Exercise directions: Retype the stretch of the listing from the line containing "Jump to 11/3 in the timeline navigator" through the line containing "Action: pos(360,366)", with both of those lines included, keeping every character the same.

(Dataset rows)
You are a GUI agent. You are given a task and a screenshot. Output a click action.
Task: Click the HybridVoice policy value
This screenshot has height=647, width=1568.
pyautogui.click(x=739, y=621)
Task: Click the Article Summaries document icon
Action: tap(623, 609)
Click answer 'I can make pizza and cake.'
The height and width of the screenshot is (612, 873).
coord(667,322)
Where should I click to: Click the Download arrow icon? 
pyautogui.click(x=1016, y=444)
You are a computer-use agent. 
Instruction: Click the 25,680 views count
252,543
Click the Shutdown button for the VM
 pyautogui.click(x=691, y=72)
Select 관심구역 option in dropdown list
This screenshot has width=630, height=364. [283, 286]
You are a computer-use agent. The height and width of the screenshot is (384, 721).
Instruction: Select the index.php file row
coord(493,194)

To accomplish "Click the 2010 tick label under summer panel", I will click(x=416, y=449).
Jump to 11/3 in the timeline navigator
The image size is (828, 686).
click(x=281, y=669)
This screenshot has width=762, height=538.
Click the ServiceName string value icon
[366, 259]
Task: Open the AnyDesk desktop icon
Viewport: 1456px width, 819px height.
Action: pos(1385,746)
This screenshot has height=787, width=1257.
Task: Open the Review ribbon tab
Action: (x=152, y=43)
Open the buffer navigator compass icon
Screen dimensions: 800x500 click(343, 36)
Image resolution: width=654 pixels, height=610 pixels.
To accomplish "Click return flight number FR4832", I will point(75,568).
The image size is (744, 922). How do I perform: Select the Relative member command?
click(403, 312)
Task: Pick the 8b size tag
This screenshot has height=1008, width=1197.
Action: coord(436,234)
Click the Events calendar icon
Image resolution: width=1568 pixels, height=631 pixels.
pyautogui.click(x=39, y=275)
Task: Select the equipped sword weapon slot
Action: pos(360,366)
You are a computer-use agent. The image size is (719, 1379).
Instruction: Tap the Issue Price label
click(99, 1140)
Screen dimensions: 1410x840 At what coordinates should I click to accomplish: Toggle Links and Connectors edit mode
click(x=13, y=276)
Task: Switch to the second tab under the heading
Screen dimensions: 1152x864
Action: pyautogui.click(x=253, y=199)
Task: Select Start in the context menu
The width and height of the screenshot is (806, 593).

Answer to the problem:
Jump to 11/3 in the timeline navigator
The image size is (828, 686).
click(x=281, y=669)
This screenshot has width=762, height=538.
Click the ServiceName string value icon
[366, 259]
Task: Open the AnyDesk desktop icon
Viewport: 1456px width, 819px height.
Action: pos(1385,746)
This screenshot has height=787, width=1257.
Task: Open the Review ribbon tab
Action: (x=152, y=43)
Open the buffer navigator compass icon
Screen dimensions: 800x500 click(343, 36)
Image resolution: width=654 pixels, height=610 pixels.
To accomplish "Click return flight number FR4832", I will point(75,568).
The image size is (744, 922). How do I perform: Select the Relative member command?
click(403, 312)
Task: Pick the 8b size tag
This screenshot has height=1008, width=1197.
Action: coord(436,234)
Click the Events calendar icon
Image resolution: width=1568 pixels, height=631 pixels.
pyautogui.click(x=39, y=275)
Task: Select the equipped sword weapon slot
Action: pos(360,366)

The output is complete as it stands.